**ABOUT THIS TASK:** Once the line with "Click the Contraste" is found in the entries below, print it and each following line exactly, stopping after the line with "Task: Toggle the Complet checkbox"; print nothing else.

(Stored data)

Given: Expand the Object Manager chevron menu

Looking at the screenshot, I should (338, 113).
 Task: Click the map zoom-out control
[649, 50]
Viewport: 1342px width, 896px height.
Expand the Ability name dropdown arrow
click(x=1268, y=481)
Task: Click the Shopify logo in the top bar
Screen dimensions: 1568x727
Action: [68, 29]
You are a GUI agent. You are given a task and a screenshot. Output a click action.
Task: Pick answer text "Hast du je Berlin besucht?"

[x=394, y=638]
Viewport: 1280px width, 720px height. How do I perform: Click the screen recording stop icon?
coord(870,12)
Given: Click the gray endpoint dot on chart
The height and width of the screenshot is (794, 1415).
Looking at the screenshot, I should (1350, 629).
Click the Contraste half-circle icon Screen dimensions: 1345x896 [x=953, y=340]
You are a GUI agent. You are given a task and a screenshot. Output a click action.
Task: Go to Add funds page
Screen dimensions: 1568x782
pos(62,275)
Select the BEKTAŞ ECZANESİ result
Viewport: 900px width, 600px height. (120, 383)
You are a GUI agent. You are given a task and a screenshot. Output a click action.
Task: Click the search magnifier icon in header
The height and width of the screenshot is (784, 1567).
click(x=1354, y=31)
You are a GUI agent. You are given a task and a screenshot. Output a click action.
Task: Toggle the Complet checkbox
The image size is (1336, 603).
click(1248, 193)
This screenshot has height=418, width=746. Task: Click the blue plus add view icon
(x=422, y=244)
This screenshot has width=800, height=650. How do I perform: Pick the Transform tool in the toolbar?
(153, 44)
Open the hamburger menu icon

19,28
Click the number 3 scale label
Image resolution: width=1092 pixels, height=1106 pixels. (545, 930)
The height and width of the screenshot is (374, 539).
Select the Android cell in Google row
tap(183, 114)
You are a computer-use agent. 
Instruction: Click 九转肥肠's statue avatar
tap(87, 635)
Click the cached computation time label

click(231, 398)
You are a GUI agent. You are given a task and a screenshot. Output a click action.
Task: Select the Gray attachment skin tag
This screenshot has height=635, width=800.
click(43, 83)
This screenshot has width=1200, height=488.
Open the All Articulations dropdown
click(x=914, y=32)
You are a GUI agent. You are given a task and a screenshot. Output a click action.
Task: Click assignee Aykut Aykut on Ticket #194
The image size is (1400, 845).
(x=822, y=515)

**EXERCISE RESULT:**
Click the Contraste half-circle icon Screen dimensions: 1345x896 [x=953, y=340]
You are a GUI agent. You are given a task and a screenshot. Output a click action.
Task: Go to Add funds page
Screen dimensions: 1568x782
pos(62,275)
Select the BEKTAŞ ECZANESİ result
Viewport: 900px width, 600px height. (120, 383)
You are a GUI agent. You are given a task and a screenshot. Output a click action.
Task: Click the search magnifier icon in header
The height and width of the screenshot is (784, 1567).
click(x=1354, y=31)
You are a GUI agent. You are given a task and a screenshot. Output a click action.
Task: Toggle the Complet checkbox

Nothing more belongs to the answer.